An editorial in the Business Standards, titled Dr Joshi’s ideas points out the financial implications of HRD Minister Murli Manohar Joshi's drive to reduce the fees for engineering and management courses. Dr. Joshi is proposing that the government provide a subsidy to
keep the fees far lower than the actual costs for all students, including those who can afford to pay higher fees. The amount of this subsidy, according to the editorial, works out to 75% of the budget allocation for elementary education!
Dr Joshi’s proposals on the fees have been justified on the ground that lower fees are supposedly a recommendation of the U.R. Rao committee. But P.V. Indiresan, a former director of IIT, Madras, and a member of the Rao committee, has debunked Dr Joshi’s thesis in a newspaper article.Teaching a student at an IIT costs Rs 2 lakh annually, says Dr Indiresan, while smaller colleges manage to keep this down to Rs 50,000, given that they have lesser facilities and smaller faculty.
If you assume Rs 100,000 as the average annual cost of an engineering degree, and don’t allow any college to charge more than Rs 6,000, that’s an annual shortfall of over Rs 3,500 crore, given that around 380,000 students enrol for engineering degrees each year. If the government is to make up this shortfall, then it is a huge hole in the Budget.
Another Rs 500 crore can be added on account of the proposals on management schools. For, on average, the fees are Rs 60,000 a year (the IIMs charge Rs 1.5 lakh, which Dr Joshi wants reduced to Rs 20,000). India produces nearly a lakh MBAs each year, and so the shortfall that will have to be made up by the government is around Rs 400-500 crore.

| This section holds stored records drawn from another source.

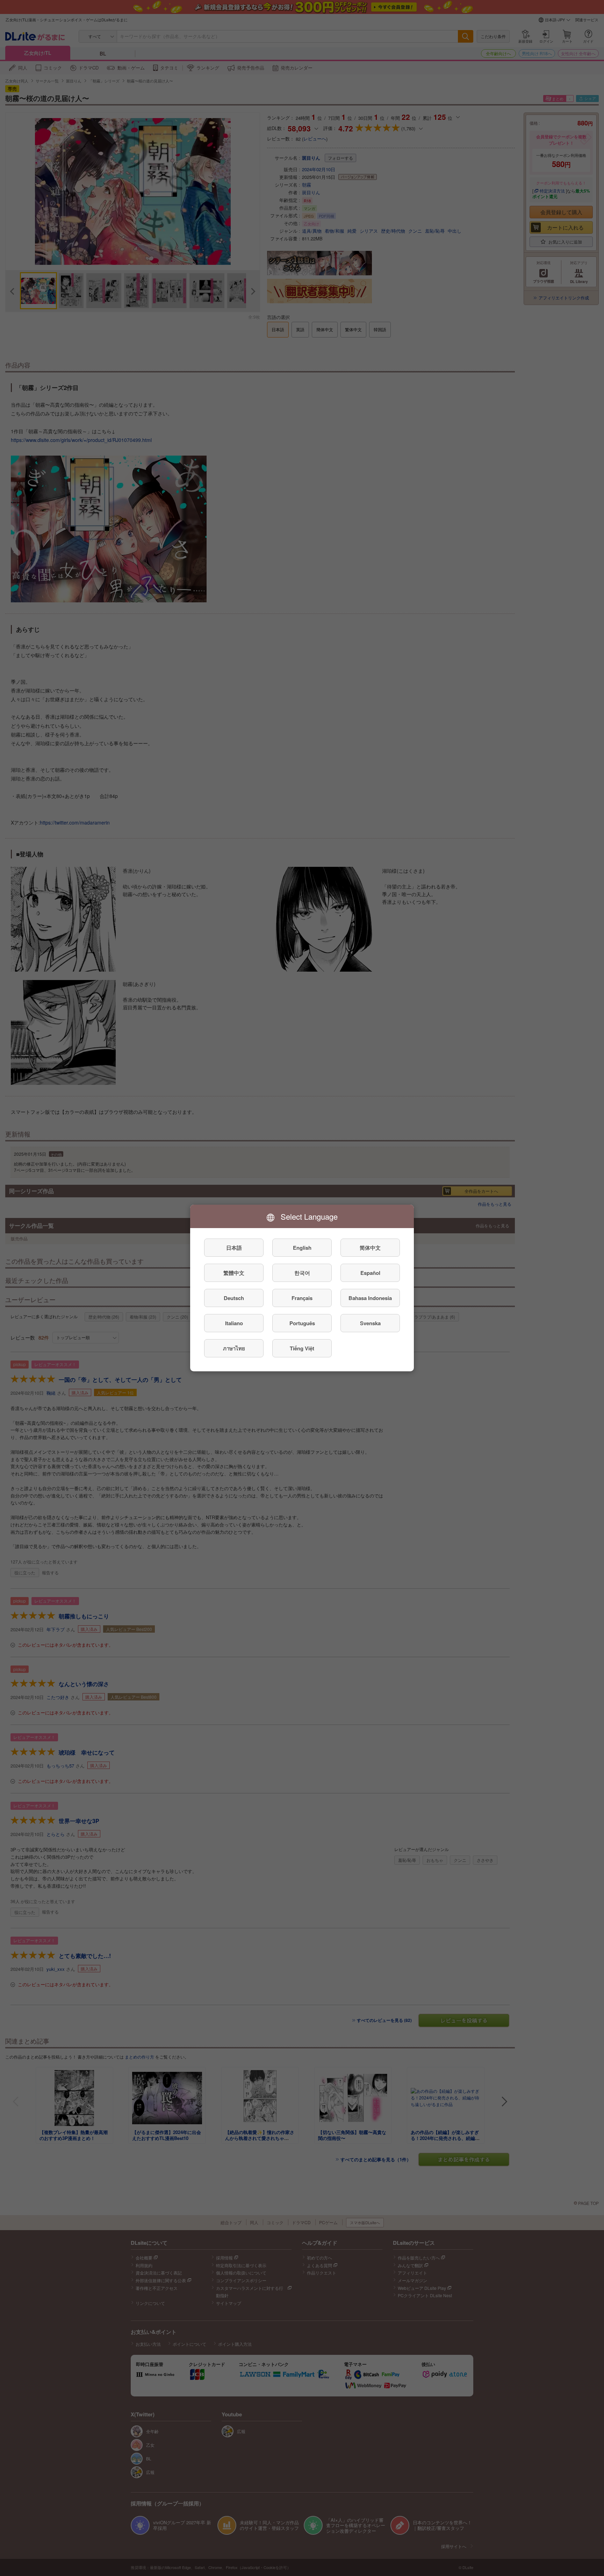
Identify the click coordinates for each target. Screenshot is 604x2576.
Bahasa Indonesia (370, 1298)
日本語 (234, 1247)
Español (370, 1273)
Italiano (234, 1323)
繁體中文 (233, 1273)
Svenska (370, 1323)
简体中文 (370, 1247)
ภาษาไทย (234, 1348)
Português (302, 1323)
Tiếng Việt (302, 1348)
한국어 (302, 1273)
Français (302, 1298)
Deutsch (234, 1298)
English (302, 1247)
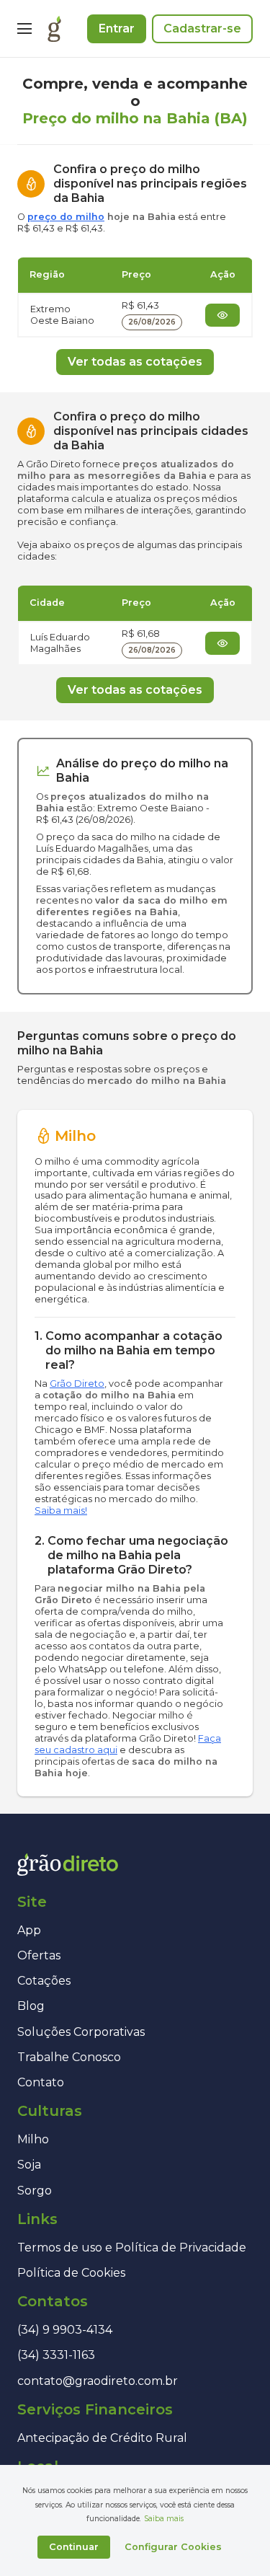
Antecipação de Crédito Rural (102, 2438)
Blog (31, 2006)
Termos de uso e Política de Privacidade (131, 2247)
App (29, 1930)
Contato (40, 2082)
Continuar (74, 2546)
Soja (29, 2164)
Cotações (44, 1981)
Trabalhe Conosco (69, 2057)
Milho (33, 2139)
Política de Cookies (71, 2273)
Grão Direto (77, 1383)
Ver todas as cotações (135, 362)
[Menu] (24, 28)
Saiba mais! (61, 1510)
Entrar (117, 28)
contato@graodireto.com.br (97, 2381)
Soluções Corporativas (81, 2032)
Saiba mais (164, 2518)
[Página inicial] (54, 28)
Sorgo (34, 2190)
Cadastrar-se (202, 28)
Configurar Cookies (173, 2546)
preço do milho (65, 216)
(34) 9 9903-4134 (64, 2330)
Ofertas (38, 1955)
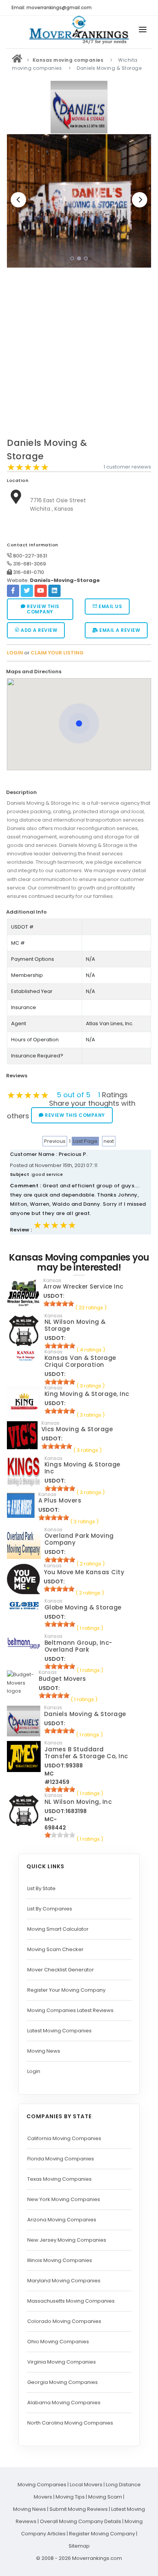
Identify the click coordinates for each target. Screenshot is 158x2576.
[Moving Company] (17, 60)
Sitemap (79, 2546)
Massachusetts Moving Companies (71, 2301)
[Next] (139, 199)
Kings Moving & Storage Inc (82, 1467)
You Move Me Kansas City (84, 1572)
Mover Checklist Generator (60, 1969)
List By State (41, 1888)
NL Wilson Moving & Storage (75, 1325)
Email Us (109, 606)
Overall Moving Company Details (80, 2521)
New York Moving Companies (63, 2199)
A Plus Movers (60, 1500)
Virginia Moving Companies (61, 2362)
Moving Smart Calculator (58, 1929)
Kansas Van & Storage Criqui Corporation (80, 1361)
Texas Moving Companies (59, 2179)
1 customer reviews (127, 466)
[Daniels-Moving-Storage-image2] (79, 201)
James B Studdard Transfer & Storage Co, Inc (86, 1752)
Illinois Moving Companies (59, 2260)
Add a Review (39, 630)
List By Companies (49, 1908)
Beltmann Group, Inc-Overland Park (78, 1646)
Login (33, 2071)
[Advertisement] (79, 355)
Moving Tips (70, 2496)
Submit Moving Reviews (78, 2509)
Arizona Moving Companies (61, 2219)
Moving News (43, 2051)
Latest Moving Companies (59, 2030)
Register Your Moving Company (66, 1990)
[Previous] (18, 199)
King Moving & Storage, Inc (86, 1394)
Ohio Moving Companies (58, 2341)
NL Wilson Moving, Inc (78, 1802)
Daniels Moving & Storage (85, 1714)
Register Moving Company (102, 2533)
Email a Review (119, 630)
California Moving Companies (64, 2138)
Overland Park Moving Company (79, 1539)
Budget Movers (62, 1679)
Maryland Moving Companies (63, 2280)
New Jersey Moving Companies (66, 2240)
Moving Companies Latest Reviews (70, 2010)
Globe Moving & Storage (83, 1607)
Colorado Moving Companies (64, 2321)
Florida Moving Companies (60, 2158)
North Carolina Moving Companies (70, 2422)
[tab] (76, 672)
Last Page (85, 1141)
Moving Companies (42, 2484)
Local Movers (86, 2484)
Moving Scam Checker (55, 1949)
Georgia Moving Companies (62, 2382)
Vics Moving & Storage (77, 1429)
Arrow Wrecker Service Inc (83, 1286)
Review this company (42, 609)
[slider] (28, 467)
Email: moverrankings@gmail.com (52, 7)
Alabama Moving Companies (63, 2402)
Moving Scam (105, 2496)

While Dr Joshi’s objective, presumably, is the laudable one of making top class education accessible to those who cannot afford it, there are cheaper ways to do this. One is a scholarship for economically weak students who qualify through the merit-tests at the IIMs/IITs, instead of giving a huge subsidy to everyone. But then these institutes would remain as autonomous as they are today!.
As it happens, Rs 4,000 crore a year towards the ‘control-IIM/IIT’ programme is just a fourth lower than the central budget for elementary education and literacy (Rs 4,904 crore), or the one for secondary and higher education (of the Rs 4,956 crore allocation, just Rs 664 crore are for IITs/IIMs currently).
Is more money being funnelled into higher education at the cost of primary education?